Publié le : 15/05/2016 12:24:06
Catégories : Presse | Journalisme

On se souvient que dans son édition papier, le JDD avait publié un article, annoncé en page de couverture par les phrases « Exclusif-Maroc : l'enregistrement accablant-Comment les deux journalistes (Eric Laurent et Catherine Graciet) ont fait chanter le roi (du Maroc) », intitulé «un « biscuit » à deux millions ». Les journalistes viennent d’obtenir la condamnation du JDD pour atteinte à la présomption d’innocence.

Principe de la présomption d’innocence

Aux termes de l'article 9-1 du code civil, « chacun a le droit au respect de la présomption d'innocence. Lorsqu'une personne est, avant toute condamnation, présentée publiquement comme étant coupable de faits faisant l'objet d'une enquête ou d'une instruction judiciaire, le juge peut, même en référé, sans préjudice de la réparation du dommage subi, prescrire toutes mesures, telles que l'insertion d'une rectification ou la diffusion d'un communiqué, aux fins de faire cesser l'atteinte à la présomption d'innocence, et ce aux frais de la personne, physique ou morale, responsable de cette atteinte».

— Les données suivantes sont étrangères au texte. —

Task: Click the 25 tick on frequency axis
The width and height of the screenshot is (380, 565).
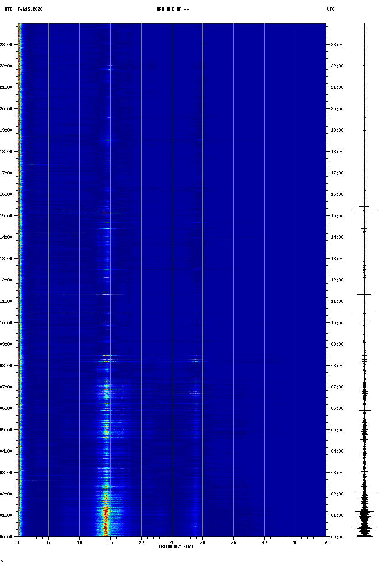Action: coord(172,543)
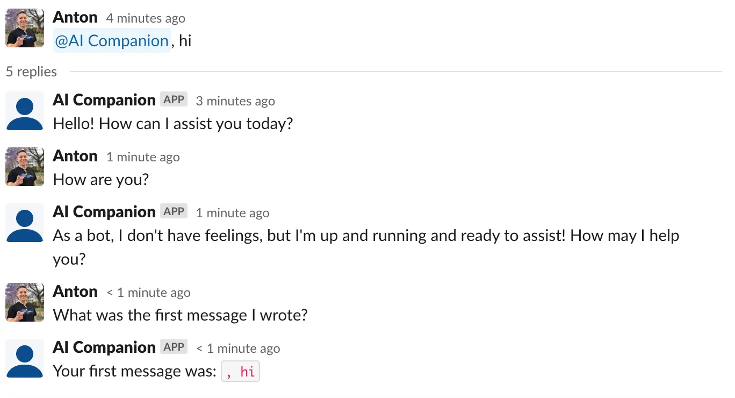The image size is (735, 398).
Task: Select the message "Hello! How can I assist you today?"
Action: (172, 123)
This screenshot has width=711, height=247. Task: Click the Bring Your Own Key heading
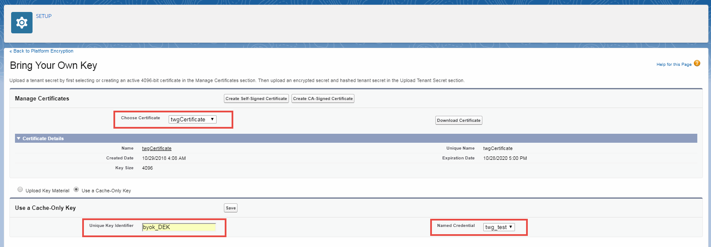tap(54, 65)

Ce droit doit toutefois se concilier avec le droit à la liberté d'expression, consacré par l'article 10 de la Convention européenne de sauvegarde des droits de l'homme et des libertés fondamentales et peut céder devant la liberté d'informer sur tout ce qui entre dans le champ de l'intérêt légitime du public, certains événements d'actualité ou sujets d'intérêt général pouvant justifier une publication en raison du droit du public à l'information et du principe de la liberté d'expression.

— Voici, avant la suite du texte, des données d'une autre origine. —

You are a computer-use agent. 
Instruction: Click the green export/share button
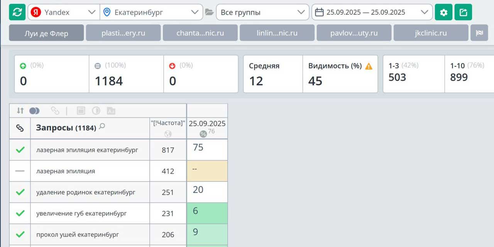click(463, 12)
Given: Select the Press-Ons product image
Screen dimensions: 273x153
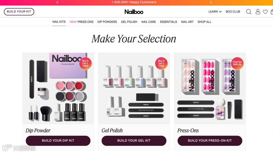Looking at the screenshot, I should click(x=210, y=88).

S'agissant de la version papier du JDD, que, de fait, l'annonce faite à la Une « Exclusif-Maroc : l'enregistrement accablant-Comment les deux journalistes ont fait chanter le roi »-, accompagnée de surcroît de la mention « exclusif » ne laisse planer aucun doute dans l'esprit du lecteur sur la culpabilité des journalistes concernés, l'épithète « accablant » accolé au mot « enregistrement » comme l'emploi du terme « fai(re)chanter » et la formulation à l'indicatif de l'assertion « ont fait chanter le roi » ne pouvant que le conduire à considérer que les journalistes en question sont nécessairement coupables de l'infraction de chantage.  Il n'est en second lieu pas démontré que cette première impression soit dissipée par le surplus de l'article, dans la mesure où :

-le titre et le sous-titre de l'article reprennent à la fois les termes « chantage » et « enregistrements accablants »,

-l'ensemble de l'article est non seulement formulé à l'indicatif, ce qui pourrait se concevoir si le journaliste ne faisait que rapporter des faits objectifs, mais régulièrement ponctué de formules de son cru qui s'apparentent à des commentaires et ne peuvent que conforter la conviction de culpabilité, telles « Un très mauvais polar », «récit d'une folle entreprise », « il y a urgence », « le marché est clair » ou « une phrase lourde de sous-entendus », aucune réserve de sa part n'étant par ailleurs formulée quant à l'attitude et aux déclarations des représentants du royaume du Maroc;

-si l'auteur prend soin, apparemment, de présenter les explications et réactions des avocats des demandeurs, ce procédé n'est pas non plus de nature à modifier la perception des lecteurs ;

Il résulte de l'ensemble de ces éléments que tant la Une du JDD que l'article publié en version papier a porté atteinte à la présomption d'innocence des journalistes.

1 euro de préjudice

Si la demande de réparation du préjudice moral formulée par les journalistes paraît justifiée en son principe, ils n’ont fourni aucun élément concret de nature à apprécier la gravité des répercussions alléguées de ces accusations et partant, le montant particulièrement élevé réclamé par leurs soins. Les journalistes n’ont obtenu qu’un euro de dommages-intérêts.